*Input data:*
:::::

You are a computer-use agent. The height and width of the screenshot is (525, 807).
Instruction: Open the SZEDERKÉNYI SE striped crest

:::::

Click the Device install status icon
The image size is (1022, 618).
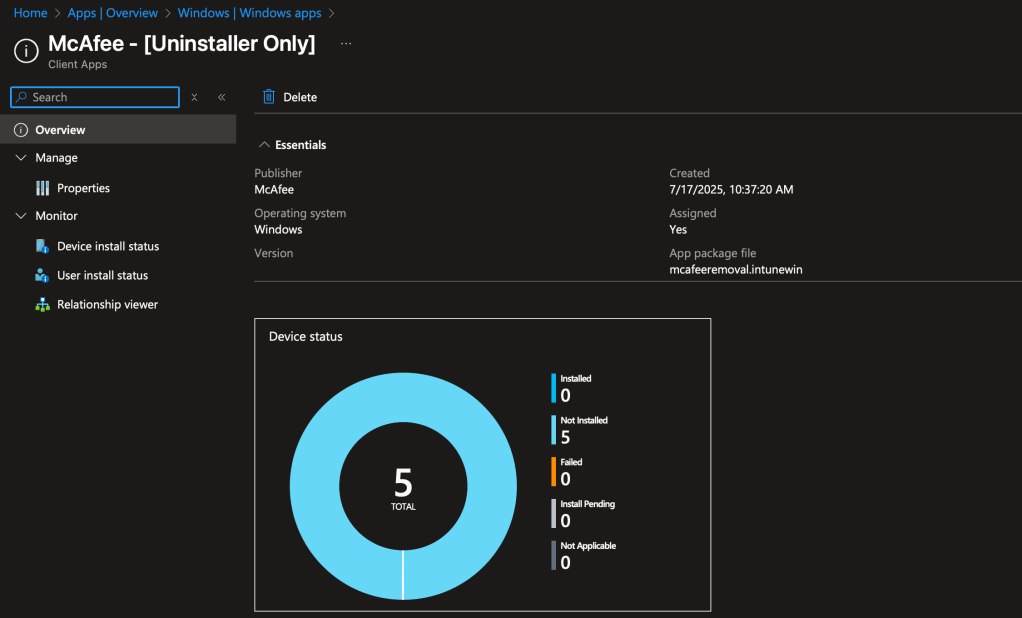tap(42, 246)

:::::

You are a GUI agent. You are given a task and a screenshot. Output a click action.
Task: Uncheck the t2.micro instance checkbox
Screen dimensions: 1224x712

:::::

*What the exercise asks:*
From the records above, quote only the lines running from the line with "You are a computer-use" to the line with "Instruction: Open the", both lines included.

*Task output:*
You are a computer-use agent. The height and width of the screenshot is (525, 807).
Instruction: Open the SZEDERKÉNYI SE striped crest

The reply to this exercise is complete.